Recast the records as a Markdown table with the columns Row and Line, from the start of the records through the line containing "Save Spaghetti Dust". Number each line in order and leave out blank lines.
━━━━━ PROVIDED MATERIAL
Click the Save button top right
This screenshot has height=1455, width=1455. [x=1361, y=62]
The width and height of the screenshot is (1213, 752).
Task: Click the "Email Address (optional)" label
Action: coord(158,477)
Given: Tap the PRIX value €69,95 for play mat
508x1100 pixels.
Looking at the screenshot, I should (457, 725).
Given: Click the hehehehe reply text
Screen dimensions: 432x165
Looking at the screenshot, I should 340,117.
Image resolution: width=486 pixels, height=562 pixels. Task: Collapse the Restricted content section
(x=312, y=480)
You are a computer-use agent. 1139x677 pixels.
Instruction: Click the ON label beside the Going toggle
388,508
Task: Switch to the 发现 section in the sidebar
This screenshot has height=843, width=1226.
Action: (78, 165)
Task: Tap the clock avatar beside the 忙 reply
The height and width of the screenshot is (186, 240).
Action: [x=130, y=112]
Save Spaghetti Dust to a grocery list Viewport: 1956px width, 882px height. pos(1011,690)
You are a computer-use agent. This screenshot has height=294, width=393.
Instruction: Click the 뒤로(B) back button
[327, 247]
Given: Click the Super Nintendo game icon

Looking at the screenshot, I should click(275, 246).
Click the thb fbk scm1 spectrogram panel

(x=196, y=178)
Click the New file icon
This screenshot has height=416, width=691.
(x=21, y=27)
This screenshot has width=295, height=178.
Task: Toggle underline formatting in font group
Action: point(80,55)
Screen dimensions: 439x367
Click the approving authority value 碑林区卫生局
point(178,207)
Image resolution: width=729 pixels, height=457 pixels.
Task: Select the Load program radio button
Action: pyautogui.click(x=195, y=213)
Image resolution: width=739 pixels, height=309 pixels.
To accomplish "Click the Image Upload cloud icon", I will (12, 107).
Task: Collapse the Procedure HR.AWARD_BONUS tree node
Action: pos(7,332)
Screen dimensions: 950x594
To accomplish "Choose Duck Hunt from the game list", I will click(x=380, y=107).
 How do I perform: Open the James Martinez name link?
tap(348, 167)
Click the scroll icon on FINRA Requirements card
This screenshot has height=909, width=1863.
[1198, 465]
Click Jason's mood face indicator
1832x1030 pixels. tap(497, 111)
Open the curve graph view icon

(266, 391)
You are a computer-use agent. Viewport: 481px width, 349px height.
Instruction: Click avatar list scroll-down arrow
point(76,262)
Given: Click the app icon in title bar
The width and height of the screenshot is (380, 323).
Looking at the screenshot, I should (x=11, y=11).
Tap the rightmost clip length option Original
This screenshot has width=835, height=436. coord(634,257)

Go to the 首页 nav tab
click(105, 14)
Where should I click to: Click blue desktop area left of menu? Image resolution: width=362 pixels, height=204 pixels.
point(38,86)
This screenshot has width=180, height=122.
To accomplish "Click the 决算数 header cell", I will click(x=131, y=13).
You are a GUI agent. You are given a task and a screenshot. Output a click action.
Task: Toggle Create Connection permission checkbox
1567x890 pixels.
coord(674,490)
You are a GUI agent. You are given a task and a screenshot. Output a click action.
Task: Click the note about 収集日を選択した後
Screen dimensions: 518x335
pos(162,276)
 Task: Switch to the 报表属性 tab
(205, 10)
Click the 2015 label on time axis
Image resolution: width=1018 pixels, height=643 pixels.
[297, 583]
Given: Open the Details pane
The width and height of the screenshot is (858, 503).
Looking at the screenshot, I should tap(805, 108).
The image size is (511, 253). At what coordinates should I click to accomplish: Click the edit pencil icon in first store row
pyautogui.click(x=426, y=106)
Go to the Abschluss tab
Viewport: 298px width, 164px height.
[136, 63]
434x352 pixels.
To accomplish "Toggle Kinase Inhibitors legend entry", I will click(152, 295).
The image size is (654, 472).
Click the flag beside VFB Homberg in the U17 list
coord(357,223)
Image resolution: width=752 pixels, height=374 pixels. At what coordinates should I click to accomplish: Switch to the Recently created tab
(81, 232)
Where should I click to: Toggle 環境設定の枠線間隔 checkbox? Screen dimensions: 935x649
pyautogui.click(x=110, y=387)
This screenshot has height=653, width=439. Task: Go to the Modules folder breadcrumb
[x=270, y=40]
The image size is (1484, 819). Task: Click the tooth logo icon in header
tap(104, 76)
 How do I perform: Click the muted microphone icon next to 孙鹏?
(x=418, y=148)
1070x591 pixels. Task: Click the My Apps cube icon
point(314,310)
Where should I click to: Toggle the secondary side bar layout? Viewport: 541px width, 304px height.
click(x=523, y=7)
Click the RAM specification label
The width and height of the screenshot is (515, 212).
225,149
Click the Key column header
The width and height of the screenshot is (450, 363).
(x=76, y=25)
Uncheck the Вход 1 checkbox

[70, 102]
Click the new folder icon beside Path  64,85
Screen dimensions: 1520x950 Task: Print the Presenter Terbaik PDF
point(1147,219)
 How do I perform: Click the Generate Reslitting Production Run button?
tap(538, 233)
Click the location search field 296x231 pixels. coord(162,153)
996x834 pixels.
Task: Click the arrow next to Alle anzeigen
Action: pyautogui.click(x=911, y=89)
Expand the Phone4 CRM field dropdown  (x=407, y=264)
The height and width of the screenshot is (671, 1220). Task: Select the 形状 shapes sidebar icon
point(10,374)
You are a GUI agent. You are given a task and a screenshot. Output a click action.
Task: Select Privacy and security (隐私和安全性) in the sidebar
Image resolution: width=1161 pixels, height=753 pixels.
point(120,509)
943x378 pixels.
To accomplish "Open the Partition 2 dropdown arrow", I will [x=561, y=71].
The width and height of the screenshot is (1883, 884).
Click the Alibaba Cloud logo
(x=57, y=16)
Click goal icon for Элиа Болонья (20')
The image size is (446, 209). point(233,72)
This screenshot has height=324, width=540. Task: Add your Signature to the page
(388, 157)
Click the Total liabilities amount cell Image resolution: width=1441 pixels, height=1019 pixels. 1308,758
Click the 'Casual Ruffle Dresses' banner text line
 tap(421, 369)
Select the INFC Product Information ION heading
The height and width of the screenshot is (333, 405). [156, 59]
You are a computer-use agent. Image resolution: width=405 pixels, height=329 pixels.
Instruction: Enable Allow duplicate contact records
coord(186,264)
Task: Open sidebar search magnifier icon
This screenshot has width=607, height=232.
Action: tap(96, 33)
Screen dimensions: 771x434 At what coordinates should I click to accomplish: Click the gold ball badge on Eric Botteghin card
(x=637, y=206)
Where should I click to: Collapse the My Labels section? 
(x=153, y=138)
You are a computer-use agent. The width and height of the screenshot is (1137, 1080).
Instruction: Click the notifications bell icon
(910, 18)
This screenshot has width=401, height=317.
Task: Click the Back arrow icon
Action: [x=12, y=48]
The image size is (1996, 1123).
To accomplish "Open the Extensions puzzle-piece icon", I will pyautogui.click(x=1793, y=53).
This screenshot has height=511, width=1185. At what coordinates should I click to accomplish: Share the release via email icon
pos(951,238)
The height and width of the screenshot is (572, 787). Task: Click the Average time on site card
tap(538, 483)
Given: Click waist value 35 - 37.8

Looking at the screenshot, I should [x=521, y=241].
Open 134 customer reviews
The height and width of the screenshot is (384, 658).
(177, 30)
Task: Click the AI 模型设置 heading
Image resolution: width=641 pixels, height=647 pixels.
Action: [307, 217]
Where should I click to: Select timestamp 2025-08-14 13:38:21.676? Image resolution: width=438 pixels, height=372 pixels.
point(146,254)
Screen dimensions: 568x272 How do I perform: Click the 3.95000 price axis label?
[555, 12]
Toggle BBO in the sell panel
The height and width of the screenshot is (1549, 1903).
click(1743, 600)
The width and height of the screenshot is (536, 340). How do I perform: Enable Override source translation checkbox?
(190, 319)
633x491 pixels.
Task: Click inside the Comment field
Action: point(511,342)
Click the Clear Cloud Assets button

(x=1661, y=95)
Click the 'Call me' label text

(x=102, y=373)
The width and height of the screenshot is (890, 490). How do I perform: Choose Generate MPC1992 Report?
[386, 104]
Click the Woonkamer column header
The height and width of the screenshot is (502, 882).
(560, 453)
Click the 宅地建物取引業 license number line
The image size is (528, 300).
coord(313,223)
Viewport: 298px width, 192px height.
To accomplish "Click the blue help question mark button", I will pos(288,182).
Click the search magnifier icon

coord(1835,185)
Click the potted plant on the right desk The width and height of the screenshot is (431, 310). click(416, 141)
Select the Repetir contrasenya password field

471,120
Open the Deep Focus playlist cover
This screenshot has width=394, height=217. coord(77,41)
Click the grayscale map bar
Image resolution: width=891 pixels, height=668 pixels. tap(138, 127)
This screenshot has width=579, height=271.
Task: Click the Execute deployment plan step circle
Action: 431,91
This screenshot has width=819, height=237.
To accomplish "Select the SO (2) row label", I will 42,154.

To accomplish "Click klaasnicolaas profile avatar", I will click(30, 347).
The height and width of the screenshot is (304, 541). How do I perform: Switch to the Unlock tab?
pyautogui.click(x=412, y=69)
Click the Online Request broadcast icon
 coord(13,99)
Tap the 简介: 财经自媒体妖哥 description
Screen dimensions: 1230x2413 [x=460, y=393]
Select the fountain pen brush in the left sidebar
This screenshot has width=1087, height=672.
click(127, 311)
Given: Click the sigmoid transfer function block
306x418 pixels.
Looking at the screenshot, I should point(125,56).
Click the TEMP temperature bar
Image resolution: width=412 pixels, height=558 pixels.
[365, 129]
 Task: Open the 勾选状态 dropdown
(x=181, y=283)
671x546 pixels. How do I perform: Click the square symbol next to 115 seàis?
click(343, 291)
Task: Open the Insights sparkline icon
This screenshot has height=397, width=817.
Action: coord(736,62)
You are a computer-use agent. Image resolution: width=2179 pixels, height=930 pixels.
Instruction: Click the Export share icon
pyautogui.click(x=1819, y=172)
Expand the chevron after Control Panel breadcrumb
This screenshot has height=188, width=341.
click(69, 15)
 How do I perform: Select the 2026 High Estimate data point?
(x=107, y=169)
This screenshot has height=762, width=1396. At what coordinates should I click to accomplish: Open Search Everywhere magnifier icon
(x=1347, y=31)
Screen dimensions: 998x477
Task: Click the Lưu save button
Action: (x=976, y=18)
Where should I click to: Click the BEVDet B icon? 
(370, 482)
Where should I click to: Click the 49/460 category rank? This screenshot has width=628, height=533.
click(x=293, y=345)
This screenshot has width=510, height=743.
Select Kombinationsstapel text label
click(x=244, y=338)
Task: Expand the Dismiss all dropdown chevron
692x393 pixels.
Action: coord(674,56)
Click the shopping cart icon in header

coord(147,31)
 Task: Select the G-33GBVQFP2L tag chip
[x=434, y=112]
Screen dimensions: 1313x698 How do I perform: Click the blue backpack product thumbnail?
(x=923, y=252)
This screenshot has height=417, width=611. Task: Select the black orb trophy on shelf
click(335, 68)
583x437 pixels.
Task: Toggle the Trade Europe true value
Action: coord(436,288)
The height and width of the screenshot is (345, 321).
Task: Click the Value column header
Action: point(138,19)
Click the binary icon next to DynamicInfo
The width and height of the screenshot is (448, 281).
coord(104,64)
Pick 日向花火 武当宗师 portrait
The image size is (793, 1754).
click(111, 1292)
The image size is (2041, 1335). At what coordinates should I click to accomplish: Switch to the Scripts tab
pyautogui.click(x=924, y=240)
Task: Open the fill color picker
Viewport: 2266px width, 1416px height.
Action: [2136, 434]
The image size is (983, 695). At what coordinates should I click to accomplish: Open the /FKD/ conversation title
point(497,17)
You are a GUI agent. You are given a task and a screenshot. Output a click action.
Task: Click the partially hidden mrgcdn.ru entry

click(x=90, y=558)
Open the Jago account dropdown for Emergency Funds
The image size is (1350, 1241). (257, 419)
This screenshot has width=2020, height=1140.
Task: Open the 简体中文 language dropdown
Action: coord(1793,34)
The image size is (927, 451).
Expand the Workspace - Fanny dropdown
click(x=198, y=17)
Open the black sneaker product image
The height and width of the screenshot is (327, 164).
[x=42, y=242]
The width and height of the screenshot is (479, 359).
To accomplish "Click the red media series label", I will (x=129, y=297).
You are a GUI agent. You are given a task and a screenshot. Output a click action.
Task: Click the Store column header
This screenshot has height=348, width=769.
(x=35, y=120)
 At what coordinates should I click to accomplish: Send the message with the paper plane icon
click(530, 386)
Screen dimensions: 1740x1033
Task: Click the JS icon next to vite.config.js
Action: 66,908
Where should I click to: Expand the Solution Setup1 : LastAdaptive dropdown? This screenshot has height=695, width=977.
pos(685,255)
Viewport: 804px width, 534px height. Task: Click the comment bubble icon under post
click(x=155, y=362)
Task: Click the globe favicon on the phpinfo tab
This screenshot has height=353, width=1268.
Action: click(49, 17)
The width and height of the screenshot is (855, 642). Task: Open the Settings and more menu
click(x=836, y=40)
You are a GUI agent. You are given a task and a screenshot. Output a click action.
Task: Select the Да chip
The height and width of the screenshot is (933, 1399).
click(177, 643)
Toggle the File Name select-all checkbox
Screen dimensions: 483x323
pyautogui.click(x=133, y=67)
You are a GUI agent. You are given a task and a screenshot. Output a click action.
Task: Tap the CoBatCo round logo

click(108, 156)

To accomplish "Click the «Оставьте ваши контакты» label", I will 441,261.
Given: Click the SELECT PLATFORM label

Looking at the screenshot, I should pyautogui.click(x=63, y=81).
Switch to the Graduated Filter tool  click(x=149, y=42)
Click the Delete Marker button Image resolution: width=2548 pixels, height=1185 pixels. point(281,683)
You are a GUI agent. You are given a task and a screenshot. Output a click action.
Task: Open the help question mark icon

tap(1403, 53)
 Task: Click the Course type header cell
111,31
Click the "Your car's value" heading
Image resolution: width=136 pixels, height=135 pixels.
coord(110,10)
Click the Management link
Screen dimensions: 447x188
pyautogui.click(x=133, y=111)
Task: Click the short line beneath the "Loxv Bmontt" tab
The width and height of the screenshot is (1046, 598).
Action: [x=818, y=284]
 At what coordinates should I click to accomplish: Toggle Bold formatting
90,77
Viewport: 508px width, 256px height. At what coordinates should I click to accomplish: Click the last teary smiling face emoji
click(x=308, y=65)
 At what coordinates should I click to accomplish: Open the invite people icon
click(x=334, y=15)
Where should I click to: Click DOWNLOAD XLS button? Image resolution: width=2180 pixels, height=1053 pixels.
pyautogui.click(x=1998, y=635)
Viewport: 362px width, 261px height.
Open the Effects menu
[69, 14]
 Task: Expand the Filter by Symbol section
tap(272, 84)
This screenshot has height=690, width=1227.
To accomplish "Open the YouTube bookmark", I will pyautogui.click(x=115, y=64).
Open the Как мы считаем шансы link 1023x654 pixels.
━━━━━━━━━━
SOLUTION BELOW
| Row | Line |
|---|---|
| 1 | Click the Save button top right |
| 2 | This screenshot has height=1455, width=1455. [x=1361, y=62] |
| 3 | The width and height of the screenshot is (1213, 752). |
| 4 | Task: Click the "Email Address (optional)" label |
| 5 | Action: coord(158,477) |
| 6 | Given: Tap the PRIX value €69,95 for play mat |
| 7 | 508x1100 pixels. |
| 8 | Looking at the screenshot, I should (457, 725). |
| 9 | Given: Click the hehehehe reply text |
| 10 | Screen dimensions: 432x165 |
| 11 | Looking at the screenshot, I should 340,117. |
| 12 | Image resolution: width=486 pixels, height=562 pixels. Task: Collapse the Restricted content section |
| 13 | (x=312, y=480) |
| 14 | You are a computer-use agent. 1139x677 pixels. |
| 15 | Instruction: Click the ON label beside the Going toggle |
| 16 | 388,508 |
| 17 | Task: Switch to the 发现 section in the sidebar |
| 18 | This screenshot has height=843, width=1226. |
| 19 | Action: (78, 165) |
| 20 | Task: Tap the clock avatar beside the 忙 reply |
| 21 | The height and width of the screenshot is (186, 240). |
| 22 | Action: [x=130, y=112] |
| 23 | Save Spaghetti Dust to a grocery list Viewport: 1956px width, 882px height. pos(1011,690) |